Ayakkabımın işlemleri artık son dönemeçteydi ki televizyon “Son Dakika” olarak yeni yayımlanan iki Kanun Hükmünde Kararnameyi duyurdu bizlere.[3] Önceki benzerleri gibi yüzlerce akademisyeni hiçbir gerekçeye dayanmadan akademi dışına atan, binlerce çalışanı kamudan ihraç eden, pek çok derneği kapatan Kanun Hükmünde Kararname (KHK) dile geldi spikerin sesinden. Dükkânda ise sessizlik hükmünü devam ettirdi evlilik programlarının da söz konusu KHK ile yasaklandığı ifade edilene kadar. Ne garip KHK, olmayacak bir hükme hükmetmiş ve herkesin merakla izlediği programları da yasaklamıştı. Önce dükkân sahibi emin bir sesle “İşte bu olmadı,” dedi –bu saptamasının diğer hükümlere meşruiyet sağladığını fark ederek ya da etmeyerek. Ardından arkadaşına dönüp “Sen şimdi ne seyredeceksin televizyonda?” dedi –öyle ya bu tür programları hep arkadaşlar seyreder. Ayakkabı ustası ise boyadığı ve toplumsal yargılarımıza göre ıslah ettiği ayakkabımı bana verirken dükkân sahibinin arkadaşının “Haklısın, olmadı,” cevabı kulağıma yansıdı. Ben sessizce ve obsesyonlarımı da itinayla yerine getirerek bağcıklarını eş uzunluğa getirip giydim ayakkabımı. Parayı uzatıp çıktım dışarı. Dükkânın hemen birkaç metre ötesinde görüşlerimi sessizce tweetledim dükkândaki tepkilere, tepkisizliğe ve tepkisizliğime şaşarak.

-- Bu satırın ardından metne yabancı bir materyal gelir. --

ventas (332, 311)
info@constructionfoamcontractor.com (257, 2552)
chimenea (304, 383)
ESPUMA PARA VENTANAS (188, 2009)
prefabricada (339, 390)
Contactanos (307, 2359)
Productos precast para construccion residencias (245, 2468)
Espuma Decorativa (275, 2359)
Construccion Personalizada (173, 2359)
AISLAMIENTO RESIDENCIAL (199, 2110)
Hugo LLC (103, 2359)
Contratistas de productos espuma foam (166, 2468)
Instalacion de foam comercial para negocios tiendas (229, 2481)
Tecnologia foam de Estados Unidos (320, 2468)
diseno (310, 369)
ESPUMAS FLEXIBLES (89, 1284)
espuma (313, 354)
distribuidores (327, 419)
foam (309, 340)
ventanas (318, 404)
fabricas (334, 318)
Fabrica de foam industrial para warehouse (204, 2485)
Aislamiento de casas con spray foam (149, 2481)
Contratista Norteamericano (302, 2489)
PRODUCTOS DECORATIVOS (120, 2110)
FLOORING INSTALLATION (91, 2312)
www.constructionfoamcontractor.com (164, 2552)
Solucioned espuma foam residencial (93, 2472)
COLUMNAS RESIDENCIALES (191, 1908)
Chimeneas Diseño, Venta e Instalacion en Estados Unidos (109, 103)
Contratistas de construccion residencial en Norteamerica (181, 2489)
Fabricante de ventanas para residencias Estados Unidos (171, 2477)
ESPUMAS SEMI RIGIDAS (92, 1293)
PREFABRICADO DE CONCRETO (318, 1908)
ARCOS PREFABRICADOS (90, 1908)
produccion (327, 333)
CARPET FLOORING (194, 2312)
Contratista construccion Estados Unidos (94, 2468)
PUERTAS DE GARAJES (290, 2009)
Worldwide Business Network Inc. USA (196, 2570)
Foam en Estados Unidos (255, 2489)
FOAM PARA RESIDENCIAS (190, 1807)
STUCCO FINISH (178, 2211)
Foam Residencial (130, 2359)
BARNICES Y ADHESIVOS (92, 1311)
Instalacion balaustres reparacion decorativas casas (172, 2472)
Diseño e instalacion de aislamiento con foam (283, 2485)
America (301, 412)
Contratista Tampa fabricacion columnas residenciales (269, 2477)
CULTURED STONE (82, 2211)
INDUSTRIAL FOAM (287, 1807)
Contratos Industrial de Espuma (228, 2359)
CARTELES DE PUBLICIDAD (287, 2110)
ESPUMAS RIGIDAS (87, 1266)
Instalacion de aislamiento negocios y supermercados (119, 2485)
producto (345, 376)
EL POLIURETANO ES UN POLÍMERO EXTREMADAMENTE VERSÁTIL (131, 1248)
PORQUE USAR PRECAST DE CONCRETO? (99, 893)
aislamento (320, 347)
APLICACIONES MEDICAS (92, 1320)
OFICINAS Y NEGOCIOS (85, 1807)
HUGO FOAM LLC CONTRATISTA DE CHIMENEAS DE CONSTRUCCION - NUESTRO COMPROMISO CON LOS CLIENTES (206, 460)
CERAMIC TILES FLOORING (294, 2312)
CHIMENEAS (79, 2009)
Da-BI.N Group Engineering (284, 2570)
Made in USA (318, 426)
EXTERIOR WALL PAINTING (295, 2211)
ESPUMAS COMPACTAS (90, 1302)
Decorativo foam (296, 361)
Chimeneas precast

Adalet ve Kalkınma Partisi’nin şeriatçı bir iktidar kuracağını zannederek tüm cephanesini laiklik ilkesine yükleyen memleketimin sosyal demokrat ve kimi sol siyasetinin görmesi gereken bir gerçek var: AKP şeriatçı değil, biyopolitik bir iktidarı başarıyla var etmiştir. Bu nedenle laiklik üzerinden mücadelenin örülmesi baştan yenilginin kabul edilmesidir. Çünkü görmek zorundayız ki; AKP iktidarında Reis’in görevi –tek mutlak güç olarak– tıpkı Foucault’nun tanımladığı gibi “hakiki bir toplumsal ortopediye uygun olarak (bu ülkede yaşayan) bireyleri gelişme sürecine uyarlamaktır”. Daha önemlisi tarihte delilikten yola çıkarak herkesi aklın hizasına sokmaya çalışan bu zihniyet, günümüz toplumunda sadece “hasta” ve “sapkın”ları değil, hepimizi, tıpkı ayakkabılarımızı ıslah eder gibi normalize edebilmeyi ve bu bağlamda en çok arzuladığı şey olan toplumsal yaşamda asayişi sağlayabilmeyi becermiştir. Eğer gerçekten vicdanlarımız –Foucault’nun ifadesiyle– hizaya sokulmasaydı yüzlerce akademisyeni, binlerce çalışanı “sivil ölüm”e gönderen KHK’larda itiraz edeceğimiz hemen tek konu arkadaş-evlilik programlarının yasaklanması olur muydu?

Ne garip temiz boyalı ayakkabımla sessizce attığım tweette; söz konusu KHK'lar ile televizyonlardaki evlilik programlarının da yasaklandığını ifade ederek sıradaki KHK'ların neleri yemeyeceğimiz ve kimlerle sevişmeyeceğimiz konusunda olacağını iddia etmişim. Bu tweeti atıp tepkimi sessizce ve dahası kendi kendime bir tür psikoz tablosunda “dile getirirken” gıda takviyelerinin de KHK kapsamında yasaklandığını bilmiyordum -meğer o adımı da atmışlar.[4]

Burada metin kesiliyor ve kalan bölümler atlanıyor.